+++ Passage shown +++
# Flow vs Basics



## Cryozombie (Dec 13, 2005)

I hear a lot of talk about flow, and about mastering the basics.

Id say being able to do both is important to being "well rounded" but at what point do you transition.  (almost) No one's basics are perfect, and we could spend a lifetime mastering them... so at what point do you "move on" and work on other things?   A lot of people here seem to imply NEVER, but I don't think they mean it that way, because that leaves no room for growth...

So where do you guys feel the balance point is?


----------



## Grey Eyed Bandit (Dec 13, 2005)

Technopunk said:
			
		

> I hear a lot of talk about flow, and about mastering the basics.
> 
> Id say being able to do both is important to being "well rounded" but at what point do you transition. (almost) No one's basics are perfect, and we could spend a lifetime mastering them... so at what point do you "move on" and work on other things?
+++ Data below +++
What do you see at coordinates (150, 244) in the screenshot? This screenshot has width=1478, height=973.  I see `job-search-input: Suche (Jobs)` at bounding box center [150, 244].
+++
--- What is being asked ---
Render this sentence from the forum thread in Spanish: "So where do you guys feel the balance point is?" The material isn't needed here and can be set aside.

--- Solution to this problem ---
Entonces, ¿dónde creen ustedes que está el punto de equilibrio?